Ohio Writer Margaret Peterson Haddix

This time I am not giving you an account of an Ohio Woman in History but a female writer from Ohio who writes children’s books. I chose her book, “Uprising” which is about the Triangle Shirtwaist Fire which occurred on March 25, 1911. This tragedy occurred in New York and claimed the lives of 146 people (123 women and 23 men). The majority of the victims were between the ages of 14-23 years old. Ms. Haddix chose to do a historical fiction to discuss this terrible incident by focusing her story around three women who might have been involved. She carefully researched her book in great detail (which she tells you in an author’s note at the end).

This included a strike that occurred between the months of 1909-1910. This strike demanded many things, hoping to make working conditions fairer and safer. The union caved too quickly and did not even secure a “closed” shop which would have meant that Triangle could not hire non-union workers. Shortly after sending the strikers back to work, the “promises” quickly faded. It is odd that the union wasn’t called to the mat in court, as well as the owners of Triangle Shirtwaist Company, Max Blanck and Isaac Harris. Had the union succeeded in securing rights for the worker’s this horrible event would not have happened.

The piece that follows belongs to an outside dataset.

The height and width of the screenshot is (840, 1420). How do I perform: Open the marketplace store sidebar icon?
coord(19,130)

The story which unfolds is beautifully told. Ms. Haddix breaks the story up by the three girl’s names, so that we hear each of their voices. One is a Russian Jew, Yetta; then there is Bella an Italian that had recently arrived and finally there is Jane, a wealthy young American woman ripe on the heels of the suffragist’s movement. At first none of them even know each other but through various events are brought together. At the end, only one of them will survive and this is not a secret as you are told this at the beginning of the book. And, like with “The Nightingale,” by Kristen Hannah (another historical novel but about German occupied France) the ending is a surprise.

The story has romance, it is of course ripe with suspense and the characters all have self-reflection. In the end, the writer tells us how she knows what happened to the other two characters. This is Ms. Haddix’s way of answering all of the reader’s questions. The most significant is “How could she possibly know.”

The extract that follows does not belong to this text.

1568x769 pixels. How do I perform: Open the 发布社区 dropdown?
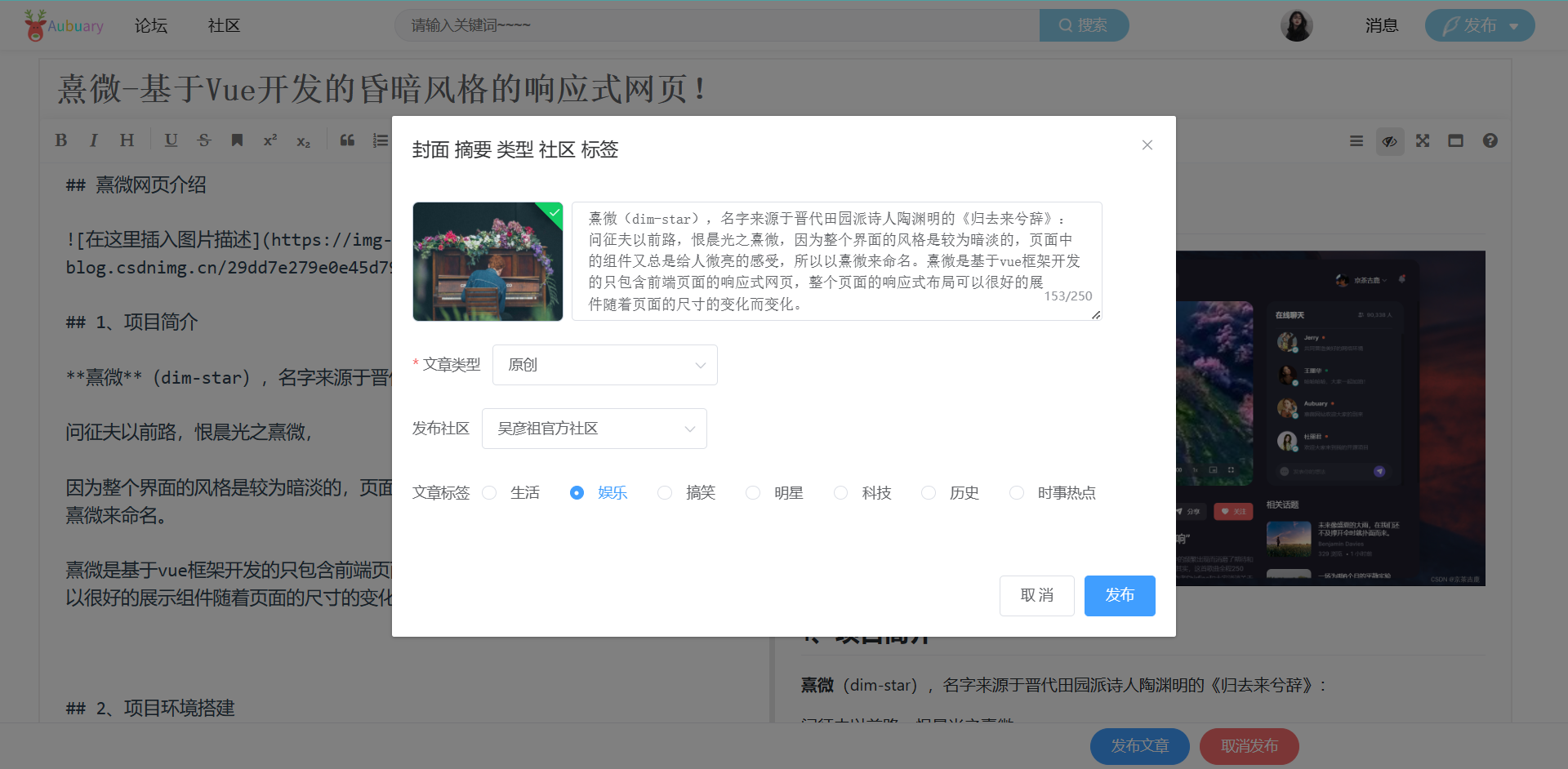point(594,428)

Naturally, I knew about this piece of history and as it happened, it came up at least twice, prior to reading this, while I was judging National History Day. Since I had purchased the book a year prior, at Ohioana, I knew I needed to sit down and pour over the pages which were now begging to be read. While reading this book, another issue kept gnawing at me that always has since our factories were signed over to China under the Clinton regime. What a waste! For years since the trade agreement was signed and our small towns (quite a few in Ohio, including Middletown which you read about in “Hillbilly Elegy” by another Ohioan, J.D. Vance) have been turned into meth labs and are screaming for answers to bring back a dwindling economy stolen from them 20+ years ago. All the work that these men and women went through, several decades ago, to create: fair wage laws, equal employment, age limits and humane working conditions; completely lost by the stroke of a President’s hand. Now, American factories are in communist countries, third world environments that have none of these rights at hand.

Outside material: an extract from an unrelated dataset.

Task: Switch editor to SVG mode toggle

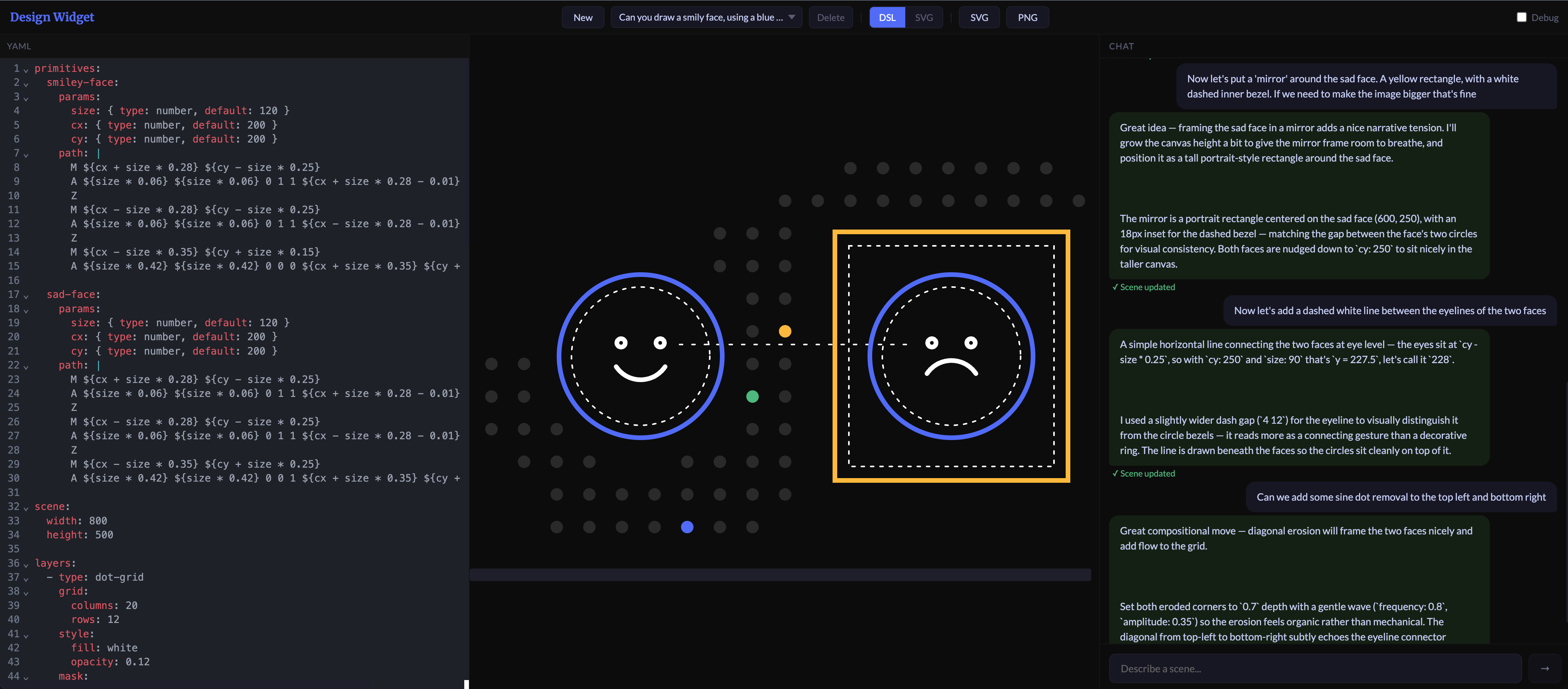Action: point(923,17)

When I read this book and I hope many of you will as well, I think particularly of 146 workers who died in vain. What would Yetta think if she saw that what the striker’s worked for only became a temporary fix? What has happened to unions that were there to protect the worker’s jobs? I keep wondering if the unions had caved just like they did at the end of the shirtwaist worker’s strike. Max and Isaac, the owners of Triangle Shirtwaist Company are just two CEO’s not unlike those of our big corporations today. These multimillion dollar companies, today, are no more interested in their employees or even their customers. Perhaps we have better laws now to protect employees from a fire breaking out in a building but there are just different issues at hand in this generation. As I am a therapist in my day job, I often hear employees talking about how 1. They can’t talk to Human Resources anymore because they are in another country or state (different time zones). 2. They are expected to work off the clock (or on salary) and take text messages and phone calls 24/7 in some cases. That is to say, whenever the boss has a question. Meanwhile, as a customer, when was the last time you called a corporation and actually spoke to a receptionist? Likewise, how often did you get the right person on the phone or had to call back several times. How long was it between the time you first called the company, till the time you got your answer?

Serious questions that politicians always fight about to get votes but never really solve.